Dear Editor-in-Chief
Prisoners worldwide, especially those with substance abuse, are at risk for acquiring HIV infection. Due to an insufficient supply of sterile needles and syringes in prisons, inmates are more inclined to share needles amongst themselves. A single needle is shared between 15 or 20 inmates. Some prisoners resort to making their own syringes with hardened plastic, resulting in damage to veins (1, 2).
There is a correlation between homelessness and HIV among prisoners. Certain behavioral and demographic characteristics are related to HIV infection among the homeless, including low education level, substance abuse, and unprotected sex. Such high-risk behaviors and limited access to health care services and condoms increase their risk of HIV transmission (3).
In Iran, prevalence of HIV infection is low among the general population and concentrated among injection drug users (IDUs) (4). Therefore, in order to prevent future HIV infections, both the general population and IDUs be educated on the risks of needle sharing. The establishment of treatment and prevention programs in prisons can also serve to limit HIV infection. Upon admission into prison, HIV screening can help detect undiagnosed prisoners. This will allow newly admitted prisoners to initiate antiretroviral therapy before the onset of fatal opportunistic infections. Controlling the virus at early stages can lead to a lower viral load and ultimately prevent HIV from spreading as effectively (5).
We aimed to assess the prevalence of HIV on male prisoners in the Great Tehran Prison from Oct 2013 to May 2014 using the active case finding (ACF) strategy.
The institutional review board of Tehran University of Medical Sciences approved the study. Active case finding of HIV was employed in the units by the prison’s clinical staff who educated the prisoners about HIV-related high-risk behaviors. All prisoners with risky behaviors were referred to the prison triangular clinic.

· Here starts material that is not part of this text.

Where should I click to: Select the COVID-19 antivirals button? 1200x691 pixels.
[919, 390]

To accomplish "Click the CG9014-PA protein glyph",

Table 1 shows the frequency of HIV infection by rapid test in three units of the prison. Briefly, HIV prevalence in units of one, two and three of the prison based on the ACF were 1.2%, 1.3%, and 1.9%, respectively.
Table 1:
Description of active case findings for HIV in the units of the Great Tehran Prison
| Unit of the prison | Active case finding (n) | Released persons n (%) | People who declined test n (%) | All HIV+ patients n (%) |
|---|---|---|---|---|
| Unit 1 | 496 | 4 (0.8) | 2 (0.4) | 6 (1.2) |
| Unit 2 | 550 | 12 (2.2) | 3 (0.6) | 7 (1.3) |
| Unit 3 (bands) * | 693 | 53 (7.7) | 2 (0.3) | 12 (1.9) |
| Unit 3 (admitted) * | 2050 | 355 (17.3) | 149 (7.3) | (3.2) 35 |
The first one is among who were present in the band and the second one (admission part) is among newly admitted prisoners.
Of the estimated 10.2 million prisoners worldwide, found that 3.8% are HIV positive (6). In Estonia, up to 90% of inmates were HIV positive in 2004 (7). In some countries, HIV infection has been controlled among prison communities. For instances, HIV prevalence among inmates in Australia is near zero (6).
Two huge outbreaks of HIV were reported in Iranian prisons. These outbreaks led to the development of new rules and policies to allow the introduction of needle exchange programs and widespread scale up of methadone treatment in prisons (8). HIV prevalence during admission time and annual rate of HIV were 24.4% and 16.8% (9).
Prisons are a good environment to introduce ACF in order to detect HIV infection among prison admission in order to achieve higher coverage of HIV care and treatment services.
Acknowledgments
This study was part of a Ph.D. dissertation supported by Tehran University of Medical Sciences (TUMS) (Grant No: 9021598014). This project was founded by UNODC office in Iran. We also thank all staff in the Great Tehran Prison for their help. The authors declare that there is no conflict of interest.